Global variation of soil microbial carbon-use efficiency in relation to growth temperature and substrate supply

• Published in: Scientific reports Vol. 9; no. 1; p. 5621
• Main Authors: Qiao, Yang, Wang, Jing, Liang, Guopeng, Du, Zhenggang, Zhou, Jian, Zhu, Chen, Huang, Kun, Zhou, Xuhui, Luo, Yiqi, Yan, Liming, Xia, Jianyang
• Format: Journal Article
• Language: English
• Published: London Nature Publishing Group UK 04.04.2019; Nature Publishing Group
• Subjects: 704/158/2445; 704/158/855; Biological Phenomena - genetics; Biomass; Carbon; Carbon - metabolism; Carbon Cycle - physiology; Ecosystem; Environmental factors; Global Warming; Humanities and Social Sciences; Markov chains; Microbiota - genetics; Monte Carlo Method; multidisciplinary; Multiple regression analysis; Science; Science (multidisciplinary); Soil - chemistry; Soil Microbiology; Soil temperature; Soils; Spatial distribution; Temperature; Temperature effects
• ISSN: 2045-2322; 2045-2322
• DOI: 10.1038/s41598-019-42145-6

Soil microbial carbon-use efficiency (CUE), which is defined as the ratio of growth over C uptake, is commonly assumed as a constant or estimated by a temperature-dependent function in current microbial-explicit soil carbon (C) models.
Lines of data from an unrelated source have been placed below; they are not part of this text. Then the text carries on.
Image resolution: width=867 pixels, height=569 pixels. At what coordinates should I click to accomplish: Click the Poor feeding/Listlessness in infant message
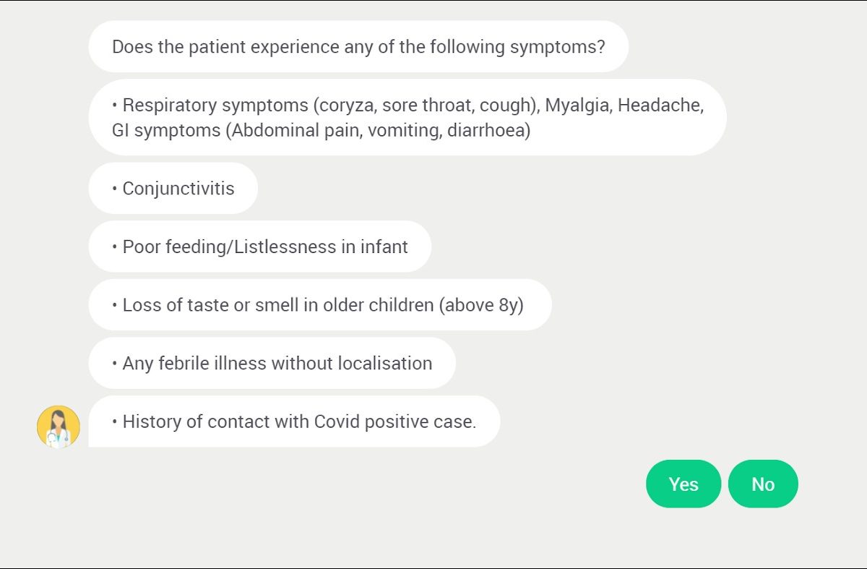[x=260, y=247]
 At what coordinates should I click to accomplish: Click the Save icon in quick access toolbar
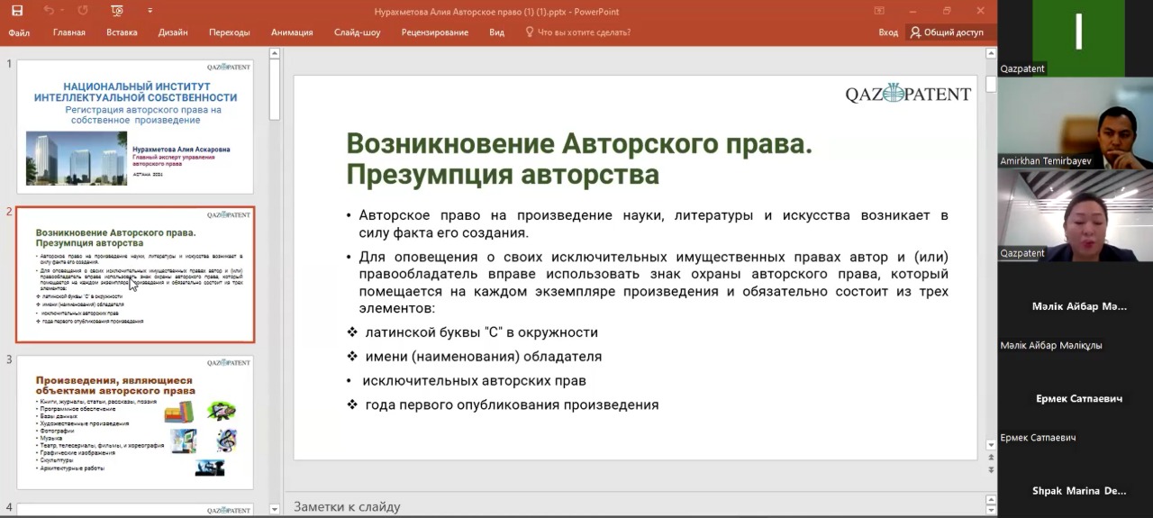[16, 11]
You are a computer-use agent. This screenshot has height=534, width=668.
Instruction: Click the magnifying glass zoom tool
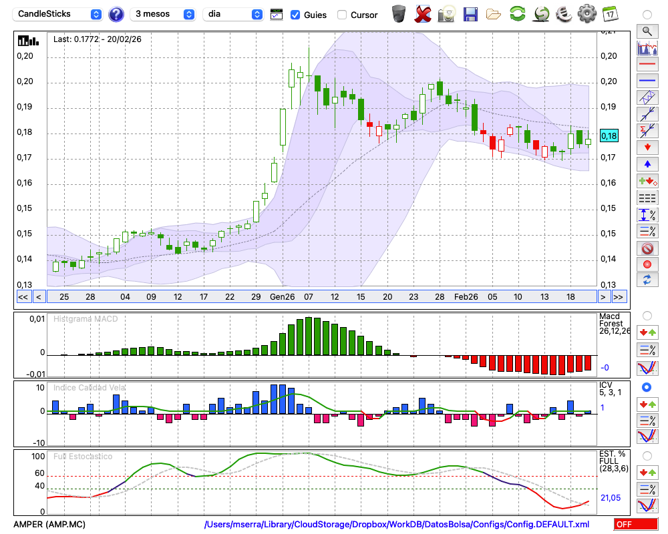(647, 31)
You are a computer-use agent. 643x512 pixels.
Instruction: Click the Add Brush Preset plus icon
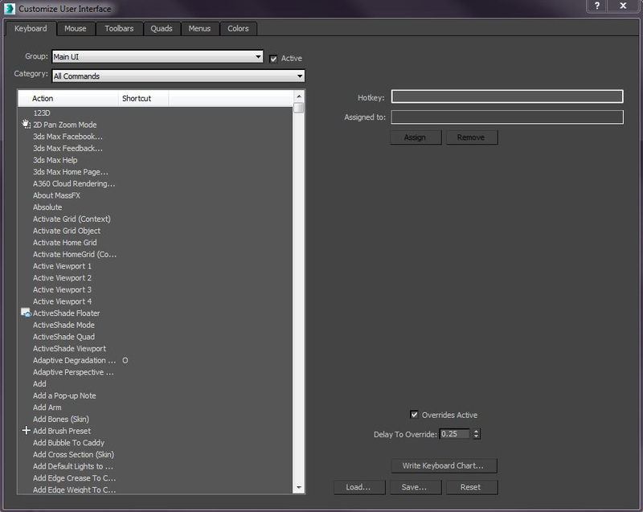[27, 431]
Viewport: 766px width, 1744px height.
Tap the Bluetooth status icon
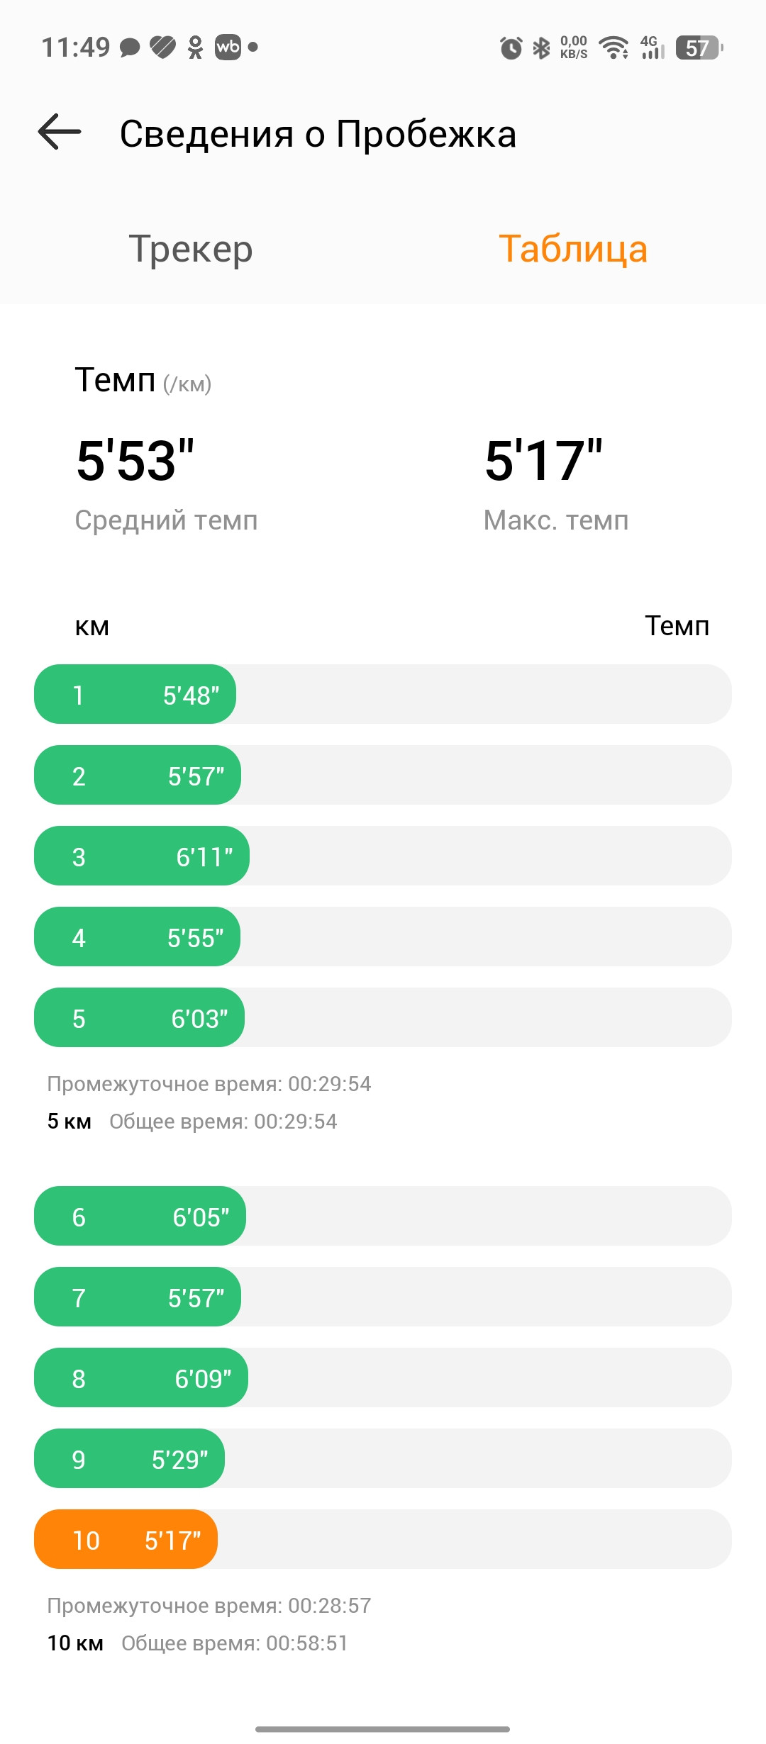point(541,47)
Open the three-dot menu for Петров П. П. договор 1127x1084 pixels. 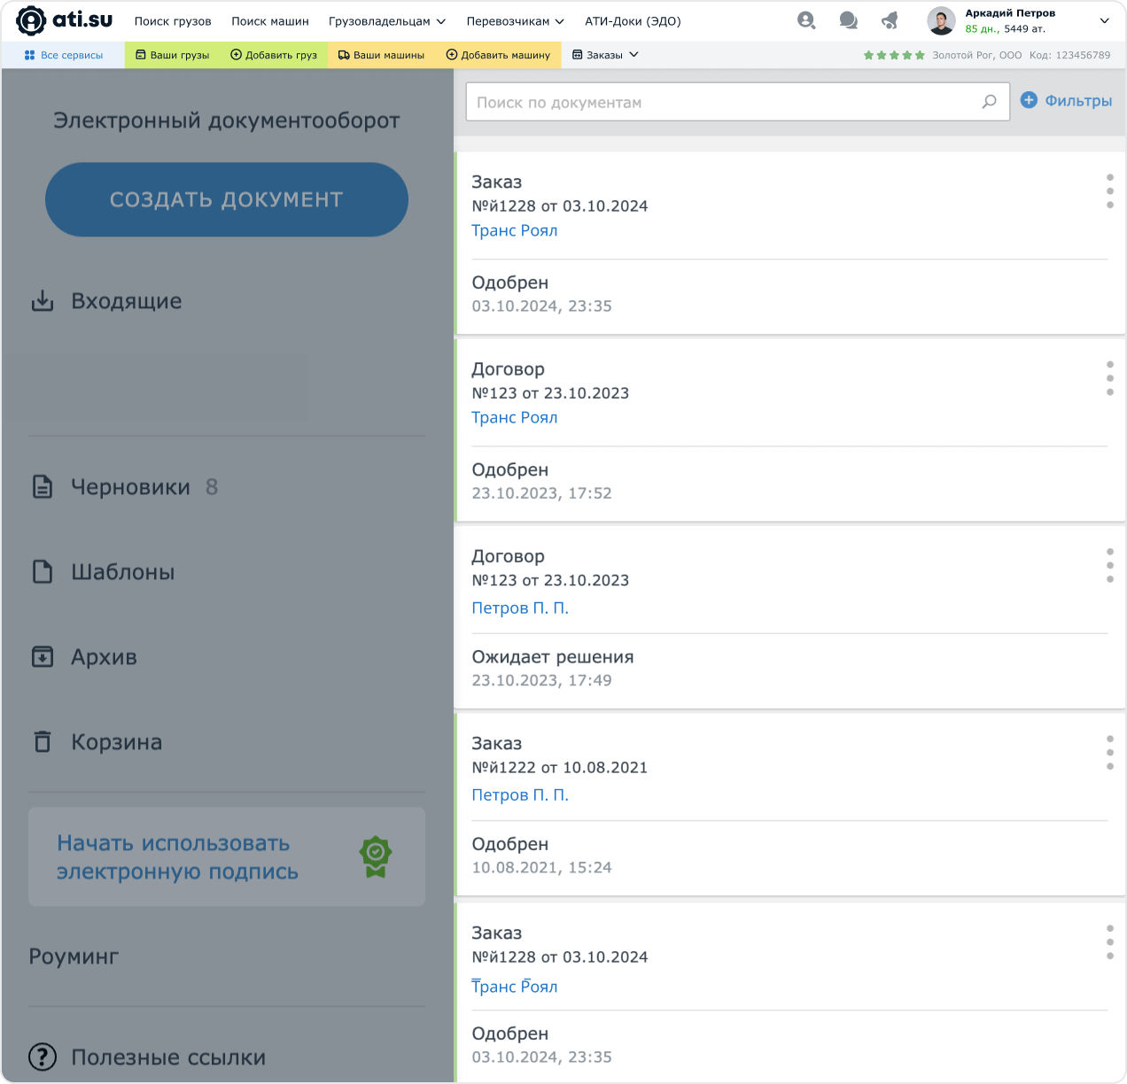click(x=1109, y=565)
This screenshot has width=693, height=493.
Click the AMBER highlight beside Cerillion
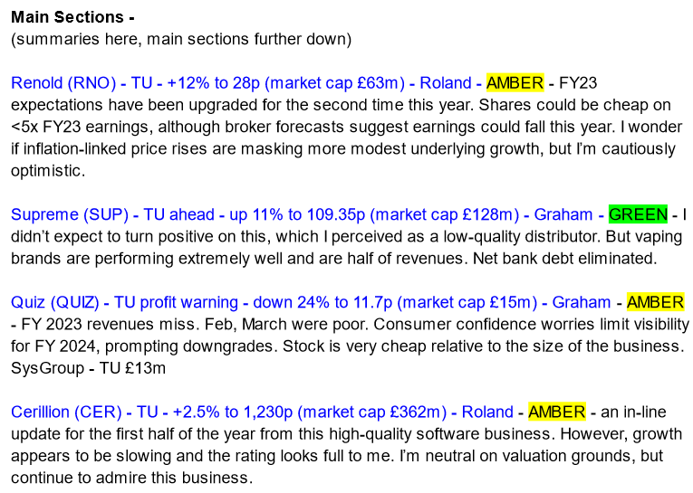[x=556, y=412]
The temperature-dependent function (i.e., CUE  =  CUE 0  +  m  × ( T − 20)) simulates the dynamic CUE based on the specific CUE at a given reference temperature (i.e., CUE 0 ) and a temperature response coefficient (i.e., m ). Here, based on 780 observations from 98 sites, we showed a divergent spatial distribution of the soil microbial CUE (0.5 ± 0.25; mean  ±  SD ) at the global scale. Then, the key parameters CUE 0 and m in the above equation were estimated as 0.475 and − 0.016, respectively, based on the observations with the Markov chain Monte Carlo technique. We also found a strong dependence of microbial CUE on the type of C substrate. The multiple regression analysis showed that glucose influences the variation of measured CUE associated with the environmental factors. Overall, this study confirms the global divergence of soil microbial CUE and calls for the incorporation of C substrate beside temperature in estimating the microbial CUE in different biomes.